_DATA SUPPLIED_
>>>>

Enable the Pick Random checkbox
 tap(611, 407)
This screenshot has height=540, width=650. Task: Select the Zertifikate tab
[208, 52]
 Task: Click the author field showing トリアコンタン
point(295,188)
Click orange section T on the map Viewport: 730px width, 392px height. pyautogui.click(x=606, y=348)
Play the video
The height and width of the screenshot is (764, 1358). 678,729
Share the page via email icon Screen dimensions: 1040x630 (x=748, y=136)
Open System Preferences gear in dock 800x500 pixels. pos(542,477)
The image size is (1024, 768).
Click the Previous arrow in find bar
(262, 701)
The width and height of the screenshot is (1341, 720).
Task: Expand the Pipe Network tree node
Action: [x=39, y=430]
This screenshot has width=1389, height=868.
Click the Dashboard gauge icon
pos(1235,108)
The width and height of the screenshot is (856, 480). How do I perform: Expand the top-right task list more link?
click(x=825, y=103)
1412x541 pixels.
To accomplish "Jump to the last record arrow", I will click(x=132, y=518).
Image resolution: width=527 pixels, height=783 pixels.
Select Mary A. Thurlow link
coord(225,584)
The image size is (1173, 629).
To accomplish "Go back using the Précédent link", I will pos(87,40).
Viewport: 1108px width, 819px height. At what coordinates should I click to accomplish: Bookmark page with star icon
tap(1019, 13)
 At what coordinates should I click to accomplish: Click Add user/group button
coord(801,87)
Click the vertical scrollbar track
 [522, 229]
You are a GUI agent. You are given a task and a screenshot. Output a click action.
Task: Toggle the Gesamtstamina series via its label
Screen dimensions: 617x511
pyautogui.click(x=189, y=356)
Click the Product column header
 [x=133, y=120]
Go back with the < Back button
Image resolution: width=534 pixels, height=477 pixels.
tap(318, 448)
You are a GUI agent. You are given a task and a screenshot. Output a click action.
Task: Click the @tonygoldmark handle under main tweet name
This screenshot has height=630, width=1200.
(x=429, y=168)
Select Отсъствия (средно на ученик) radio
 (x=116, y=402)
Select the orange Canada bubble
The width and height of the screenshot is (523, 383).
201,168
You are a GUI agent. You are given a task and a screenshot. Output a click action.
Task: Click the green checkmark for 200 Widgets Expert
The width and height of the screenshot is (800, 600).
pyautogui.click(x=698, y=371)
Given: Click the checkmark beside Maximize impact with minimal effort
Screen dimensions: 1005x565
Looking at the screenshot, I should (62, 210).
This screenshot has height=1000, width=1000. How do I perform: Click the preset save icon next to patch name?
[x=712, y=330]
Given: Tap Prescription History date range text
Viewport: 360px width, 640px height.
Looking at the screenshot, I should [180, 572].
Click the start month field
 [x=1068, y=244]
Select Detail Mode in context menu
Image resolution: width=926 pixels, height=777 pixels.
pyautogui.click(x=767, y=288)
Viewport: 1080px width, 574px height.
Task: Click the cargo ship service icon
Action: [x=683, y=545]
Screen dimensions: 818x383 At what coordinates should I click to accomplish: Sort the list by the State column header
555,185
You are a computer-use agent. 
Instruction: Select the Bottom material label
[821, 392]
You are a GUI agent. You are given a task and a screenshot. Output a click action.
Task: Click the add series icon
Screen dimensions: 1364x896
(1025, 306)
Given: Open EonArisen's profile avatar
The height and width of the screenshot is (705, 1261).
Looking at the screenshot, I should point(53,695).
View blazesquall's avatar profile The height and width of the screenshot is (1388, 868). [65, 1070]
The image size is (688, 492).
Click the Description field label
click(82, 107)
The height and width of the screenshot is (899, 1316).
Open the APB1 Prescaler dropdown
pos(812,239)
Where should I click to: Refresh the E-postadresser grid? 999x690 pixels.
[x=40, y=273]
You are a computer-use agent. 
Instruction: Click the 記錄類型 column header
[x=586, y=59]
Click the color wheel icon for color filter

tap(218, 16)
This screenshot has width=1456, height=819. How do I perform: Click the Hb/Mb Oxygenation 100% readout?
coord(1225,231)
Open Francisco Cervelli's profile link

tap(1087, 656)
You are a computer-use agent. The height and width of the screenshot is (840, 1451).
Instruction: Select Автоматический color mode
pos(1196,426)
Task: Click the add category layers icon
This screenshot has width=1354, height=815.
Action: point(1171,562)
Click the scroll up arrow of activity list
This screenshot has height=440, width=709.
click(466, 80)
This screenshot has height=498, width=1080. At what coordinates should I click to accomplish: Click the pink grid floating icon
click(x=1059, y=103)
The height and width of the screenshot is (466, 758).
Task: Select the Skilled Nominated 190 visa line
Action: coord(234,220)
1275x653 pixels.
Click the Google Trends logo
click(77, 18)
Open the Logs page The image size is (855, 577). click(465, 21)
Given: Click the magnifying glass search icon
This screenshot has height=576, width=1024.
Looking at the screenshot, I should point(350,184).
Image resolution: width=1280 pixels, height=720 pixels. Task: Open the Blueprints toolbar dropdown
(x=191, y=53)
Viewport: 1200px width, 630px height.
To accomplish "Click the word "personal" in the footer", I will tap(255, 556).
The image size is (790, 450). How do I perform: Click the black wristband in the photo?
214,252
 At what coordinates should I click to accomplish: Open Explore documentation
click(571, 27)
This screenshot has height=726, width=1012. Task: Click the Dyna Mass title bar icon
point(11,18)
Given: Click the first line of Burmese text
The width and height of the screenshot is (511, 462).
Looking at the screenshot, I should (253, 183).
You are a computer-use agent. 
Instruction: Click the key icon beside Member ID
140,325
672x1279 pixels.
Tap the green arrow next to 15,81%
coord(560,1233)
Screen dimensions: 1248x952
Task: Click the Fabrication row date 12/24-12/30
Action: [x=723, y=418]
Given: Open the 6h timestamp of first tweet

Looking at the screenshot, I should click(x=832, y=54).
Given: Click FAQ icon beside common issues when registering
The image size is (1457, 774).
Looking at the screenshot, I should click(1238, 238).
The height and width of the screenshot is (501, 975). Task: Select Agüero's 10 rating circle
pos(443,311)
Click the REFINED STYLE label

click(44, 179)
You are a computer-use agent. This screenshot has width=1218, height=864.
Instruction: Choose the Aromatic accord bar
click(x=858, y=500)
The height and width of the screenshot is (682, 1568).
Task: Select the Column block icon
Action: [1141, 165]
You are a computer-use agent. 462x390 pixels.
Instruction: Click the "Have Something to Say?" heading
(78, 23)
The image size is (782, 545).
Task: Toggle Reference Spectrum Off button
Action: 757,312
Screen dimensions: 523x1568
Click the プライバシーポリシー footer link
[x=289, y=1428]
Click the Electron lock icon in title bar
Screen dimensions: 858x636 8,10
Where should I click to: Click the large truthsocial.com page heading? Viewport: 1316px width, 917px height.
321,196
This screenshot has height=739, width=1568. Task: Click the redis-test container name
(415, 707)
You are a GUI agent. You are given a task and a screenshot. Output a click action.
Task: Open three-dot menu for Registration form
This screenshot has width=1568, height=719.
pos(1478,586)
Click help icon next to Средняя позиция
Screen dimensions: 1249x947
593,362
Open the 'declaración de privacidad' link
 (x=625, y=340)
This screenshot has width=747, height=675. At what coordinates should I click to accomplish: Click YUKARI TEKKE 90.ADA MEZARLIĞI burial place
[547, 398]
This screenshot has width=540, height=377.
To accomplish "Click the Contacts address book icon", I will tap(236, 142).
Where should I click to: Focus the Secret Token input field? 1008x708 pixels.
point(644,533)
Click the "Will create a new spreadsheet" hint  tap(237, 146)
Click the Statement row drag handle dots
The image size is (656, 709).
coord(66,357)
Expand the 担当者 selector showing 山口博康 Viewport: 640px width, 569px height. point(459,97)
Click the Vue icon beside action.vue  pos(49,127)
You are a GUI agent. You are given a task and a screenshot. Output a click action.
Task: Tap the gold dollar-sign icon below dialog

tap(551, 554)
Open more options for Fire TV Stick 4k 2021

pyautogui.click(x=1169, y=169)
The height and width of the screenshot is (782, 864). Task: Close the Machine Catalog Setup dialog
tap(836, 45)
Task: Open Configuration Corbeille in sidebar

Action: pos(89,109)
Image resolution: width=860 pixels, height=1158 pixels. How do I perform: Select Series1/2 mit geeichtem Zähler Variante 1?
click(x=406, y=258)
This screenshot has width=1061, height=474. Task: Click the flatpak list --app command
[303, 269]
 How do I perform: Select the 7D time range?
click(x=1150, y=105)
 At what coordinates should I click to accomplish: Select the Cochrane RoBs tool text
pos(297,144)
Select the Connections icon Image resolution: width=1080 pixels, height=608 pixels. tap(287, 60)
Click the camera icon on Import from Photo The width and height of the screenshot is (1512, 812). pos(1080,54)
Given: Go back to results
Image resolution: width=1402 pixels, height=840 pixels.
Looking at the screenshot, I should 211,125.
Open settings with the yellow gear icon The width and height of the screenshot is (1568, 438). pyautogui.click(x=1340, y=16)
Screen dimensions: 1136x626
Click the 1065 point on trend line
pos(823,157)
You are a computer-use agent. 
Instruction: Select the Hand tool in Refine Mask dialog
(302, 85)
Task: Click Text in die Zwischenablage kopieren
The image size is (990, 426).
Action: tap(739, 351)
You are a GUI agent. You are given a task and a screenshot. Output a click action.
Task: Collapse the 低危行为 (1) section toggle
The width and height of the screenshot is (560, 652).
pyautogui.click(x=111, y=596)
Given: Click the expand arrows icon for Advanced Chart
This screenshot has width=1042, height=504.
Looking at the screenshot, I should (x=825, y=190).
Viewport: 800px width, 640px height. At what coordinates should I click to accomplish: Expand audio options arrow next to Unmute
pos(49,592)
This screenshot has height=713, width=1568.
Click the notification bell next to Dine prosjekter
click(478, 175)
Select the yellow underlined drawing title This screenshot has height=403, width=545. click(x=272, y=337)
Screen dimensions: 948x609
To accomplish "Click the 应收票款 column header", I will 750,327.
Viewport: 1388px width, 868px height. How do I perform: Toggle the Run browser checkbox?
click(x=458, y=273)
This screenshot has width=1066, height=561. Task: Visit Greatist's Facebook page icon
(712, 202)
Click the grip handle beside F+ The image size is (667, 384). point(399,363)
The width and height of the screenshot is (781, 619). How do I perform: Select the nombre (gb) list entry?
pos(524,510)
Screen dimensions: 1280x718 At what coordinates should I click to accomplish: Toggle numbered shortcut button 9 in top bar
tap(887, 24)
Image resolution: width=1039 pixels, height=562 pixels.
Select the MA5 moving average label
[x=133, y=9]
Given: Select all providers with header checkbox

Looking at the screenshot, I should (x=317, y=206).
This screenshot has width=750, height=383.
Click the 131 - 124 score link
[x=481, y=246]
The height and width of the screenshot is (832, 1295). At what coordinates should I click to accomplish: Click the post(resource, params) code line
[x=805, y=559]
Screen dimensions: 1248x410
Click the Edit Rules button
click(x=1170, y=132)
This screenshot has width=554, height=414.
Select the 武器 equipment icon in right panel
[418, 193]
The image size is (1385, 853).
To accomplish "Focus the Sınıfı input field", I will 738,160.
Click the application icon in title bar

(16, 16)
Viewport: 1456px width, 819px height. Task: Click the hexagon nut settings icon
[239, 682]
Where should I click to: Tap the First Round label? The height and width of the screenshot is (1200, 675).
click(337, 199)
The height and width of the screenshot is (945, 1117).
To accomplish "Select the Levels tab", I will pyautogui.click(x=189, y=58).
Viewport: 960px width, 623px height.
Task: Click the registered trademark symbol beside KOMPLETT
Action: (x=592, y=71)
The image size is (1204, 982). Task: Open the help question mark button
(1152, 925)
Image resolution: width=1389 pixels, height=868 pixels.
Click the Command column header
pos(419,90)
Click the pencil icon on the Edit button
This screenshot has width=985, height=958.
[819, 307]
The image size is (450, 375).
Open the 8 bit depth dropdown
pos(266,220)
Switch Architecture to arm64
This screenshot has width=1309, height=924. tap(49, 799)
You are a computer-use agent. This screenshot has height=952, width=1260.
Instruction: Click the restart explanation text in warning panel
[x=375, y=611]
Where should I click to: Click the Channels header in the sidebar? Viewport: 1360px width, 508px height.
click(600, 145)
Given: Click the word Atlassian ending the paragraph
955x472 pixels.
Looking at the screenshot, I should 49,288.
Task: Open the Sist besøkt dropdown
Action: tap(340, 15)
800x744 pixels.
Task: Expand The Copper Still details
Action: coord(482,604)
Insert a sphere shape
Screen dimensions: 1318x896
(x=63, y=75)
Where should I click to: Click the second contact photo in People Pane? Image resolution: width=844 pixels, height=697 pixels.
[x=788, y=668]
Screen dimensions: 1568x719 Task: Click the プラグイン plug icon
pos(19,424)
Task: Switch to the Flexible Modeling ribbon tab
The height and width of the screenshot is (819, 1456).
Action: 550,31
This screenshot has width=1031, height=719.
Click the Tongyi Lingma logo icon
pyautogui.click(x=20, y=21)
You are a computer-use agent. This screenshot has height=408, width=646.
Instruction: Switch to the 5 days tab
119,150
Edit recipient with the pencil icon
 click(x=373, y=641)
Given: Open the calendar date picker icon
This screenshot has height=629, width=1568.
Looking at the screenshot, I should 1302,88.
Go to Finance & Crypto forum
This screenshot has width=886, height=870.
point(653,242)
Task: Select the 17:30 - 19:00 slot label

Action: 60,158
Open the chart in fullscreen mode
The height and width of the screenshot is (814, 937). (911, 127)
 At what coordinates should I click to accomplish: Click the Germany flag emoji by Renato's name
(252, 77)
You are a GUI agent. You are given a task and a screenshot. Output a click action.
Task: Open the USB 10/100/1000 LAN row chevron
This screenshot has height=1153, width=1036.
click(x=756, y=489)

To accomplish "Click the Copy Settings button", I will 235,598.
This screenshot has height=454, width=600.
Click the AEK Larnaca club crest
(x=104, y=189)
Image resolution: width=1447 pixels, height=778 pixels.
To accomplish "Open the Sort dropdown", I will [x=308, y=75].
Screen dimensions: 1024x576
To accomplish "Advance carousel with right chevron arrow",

<<<<

_YOUR INSTRUCTIONS_
Provide every line from the material that contains the word "section".

_TASK RESPONSE_
Click orange section T on the map Viewport: 730px width, 392px height. pyautogui.click(x=606, y=348)
Task: Collapse the 低危行为 (1) section toggle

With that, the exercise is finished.